__Directions__
Transcribe, word for word, all of the entries below, and exclude any pictures from the copy.

__Input for this task__
┄┄┄┄┄┄

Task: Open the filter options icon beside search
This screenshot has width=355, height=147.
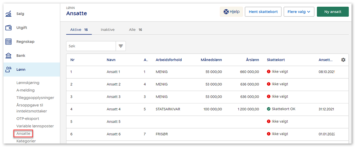Action: (121, 46)
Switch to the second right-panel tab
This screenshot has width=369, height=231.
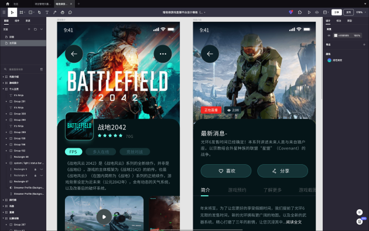(x=339, y=21)
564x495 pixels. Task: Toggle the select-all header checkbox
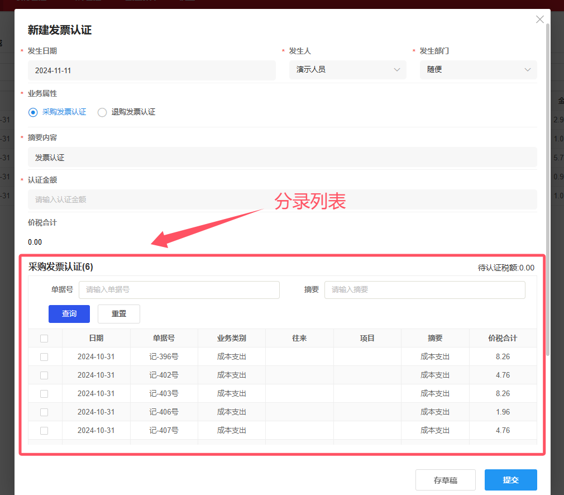pos(44,339)
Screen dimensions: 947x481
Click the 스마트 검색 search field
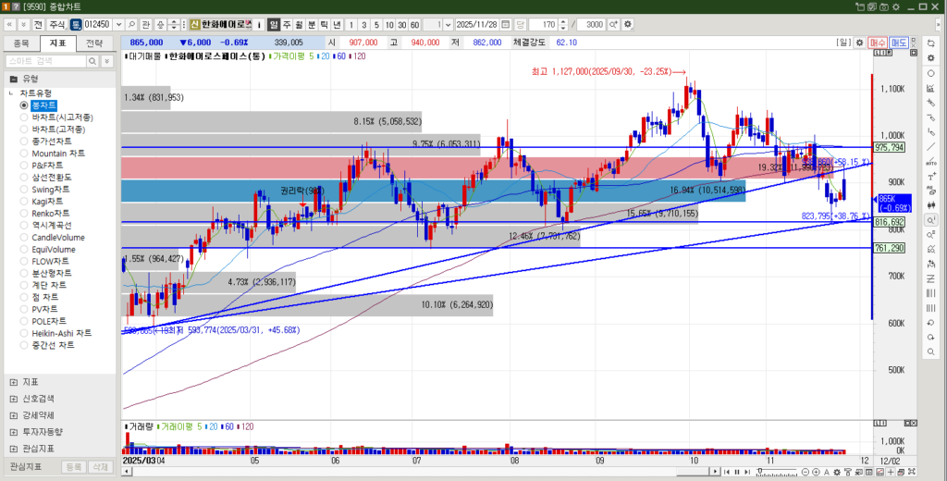point(46,60)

┄┄┄┄┄┄

__Answer section__
Task: Open the filter options icon beside search
This screenshot has width=355, height=147.
Action: (121, 46)
Switch to the second right-panel tab
This screenshot has width=369, height=231.
(x=339, y=21)
564x495 pixels. Task: Toggle the select-all header checkbox
pos(44,339)
Screen dimensions: 947x481
Click the 스마트 검색 search field
point(46,60)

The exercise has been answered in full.